どれくらいの頻度で検査を受けるべきか
すべての人に当てはまる万能な数字はありません。あなた自身の実際の生活様式に応じた適切な頻度があり、それは多くの場合、本人が思っているよりも高頻度です。
公衆衛生のガイドラインが示しているのは「最低限の基準」であって、「推奨目標」ではありません。性的にアクティブなすべての成人に対しては年1回、複数または匿名のパートナーと関係を持つMSM(男性とセックスする男性)に対しては3ヶ月ごとが基準とされています。このページを読んでいる方の多くは後者のグループに属していますが、実際には前者のペース(年1回程度)でしか検査を受けていないのが現状です。
適切な頻度を決定づける本当の要因
パートナーの人数がわかりやすい目安になりますが、それだけではありません。実は以下の2つの要素の方が、本人が思う以上に受診頻度を左右します。
パートナー同士がどれだけ密に繋がっているか。同じ界隈(コミュニティ)、ハッテン場(サウナ)、あるいはアプリの同一エリア内にいる10人のパートナーは、1年間の旅先で出会った10人のパートナーよりもはるかに濃密なネットワークを形成しており、感染症は密なネットワークほど急速に広がります。本質的な問題は相手の「人数」ではなく、相手が「他にどれだけの人と繋がっているか」です。
自分が行っている性行為で症状が出るかどうか。直腸や咽頭の感染症はほぼ無症状であるため、アナルセックスの受け(ボトム)やフェラ(オーラルセックス)をする人は、人数に関わらず検査頻度を高める必要があります――自覚症状という受診のきっかけが存在しないため、カレンダーによって受診を促すしかないからです。

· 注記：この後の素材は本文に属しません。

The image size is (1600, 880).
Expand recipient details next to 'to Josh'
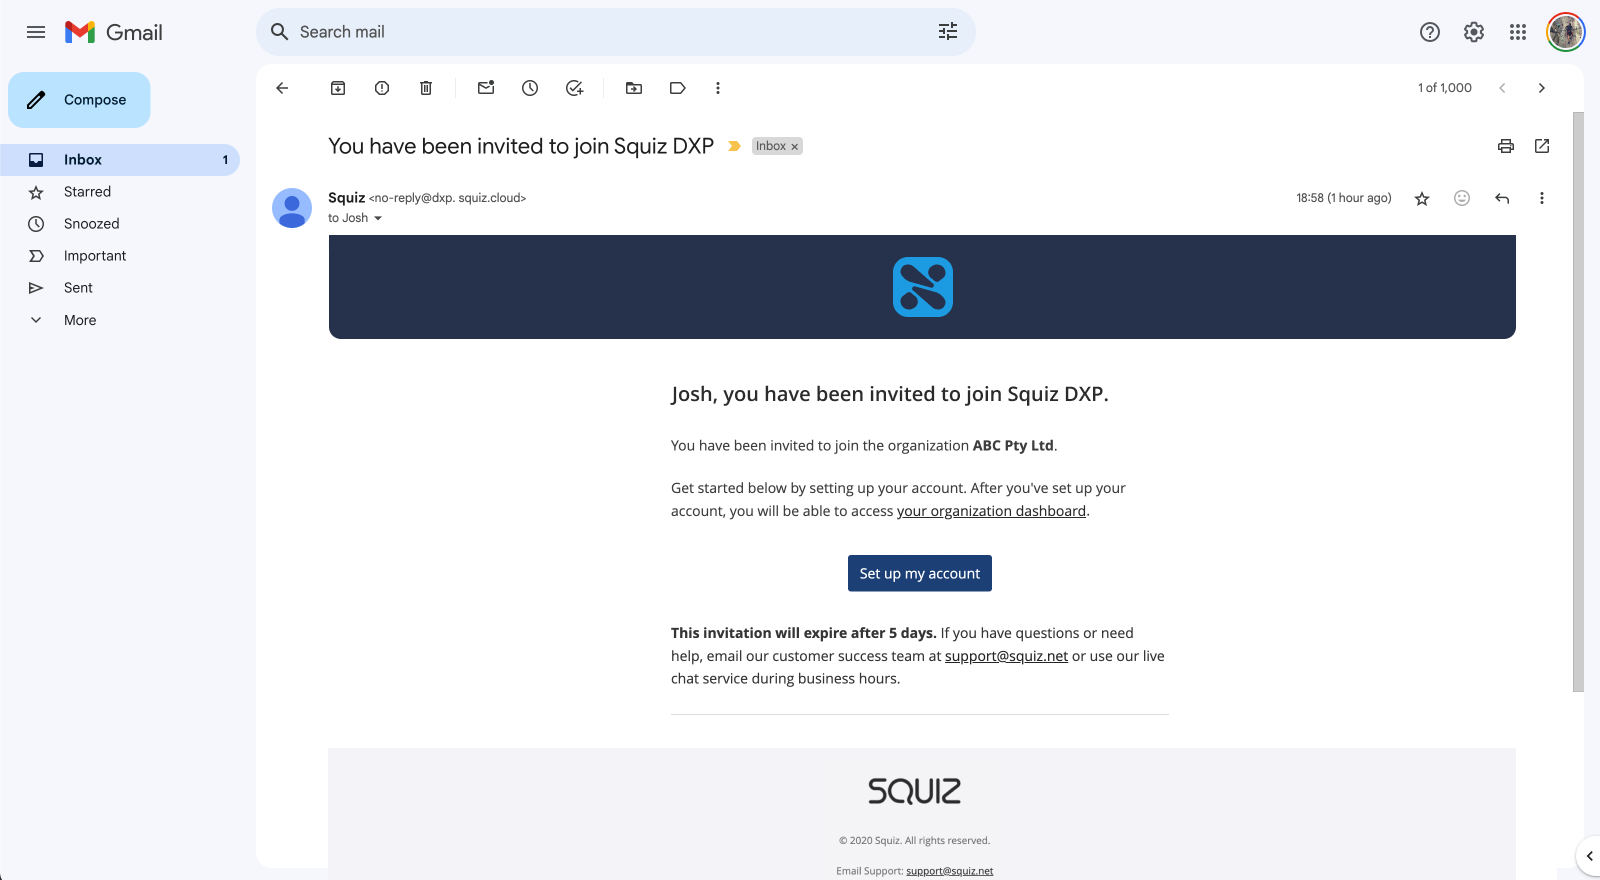[x=378, y=218]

定期検査を習慣化すると、ウインドウ期の複雑な計算をほぼ気にする必要がなくなります。3ヶ月ごとに全部位の検査を受けていれば、直前の3ヶ月間に起きたあらゆるリスクが自動的にカバーされます。12週間のウインドウ期を持つすべての感染症が、次回の検査を受ける頃にはちょうど確定期間を迎えているからです。定期検査を習慣化することで、行為ごとに迫られるウインドウ期の計算から解放されます。
定期スケジュールを前倒しすべきタイミング
基本は定期的なペースで十分ですが、以下のような場合は予定を待たずに臨時で検査を受けてください:
- 相手から「検査で陽性が出た」と連絡があったとき — 前回の検査からどれだけ日が浅くても、直ちに受診してください。

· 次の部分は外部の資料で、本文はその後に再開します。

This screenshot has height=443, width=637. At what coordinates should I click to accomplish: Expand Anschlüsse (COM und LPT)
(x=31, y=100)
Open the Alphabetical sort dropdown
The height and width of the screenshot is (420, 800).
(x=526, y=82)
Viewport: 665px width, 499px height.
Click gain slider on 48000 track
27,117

- いずれかの部位に症状が現れたとき — 分泌物(膿・オリモノ)、排尿時の痛み、潰瘍やただれ、発疹、長引く喉の違和感など。
- 特定の行為に対して「どうも胸騒ぎがする」とき — 自分の直感を理屈で打ち消そうとせず、検査を受ける行動に変えましょう。
- 特定の相手と新しく定期的な関係(本命や固定セフレ)を始める前 — 根拠のない思い込みではなく、お互いの正確なベースラインを確認するため。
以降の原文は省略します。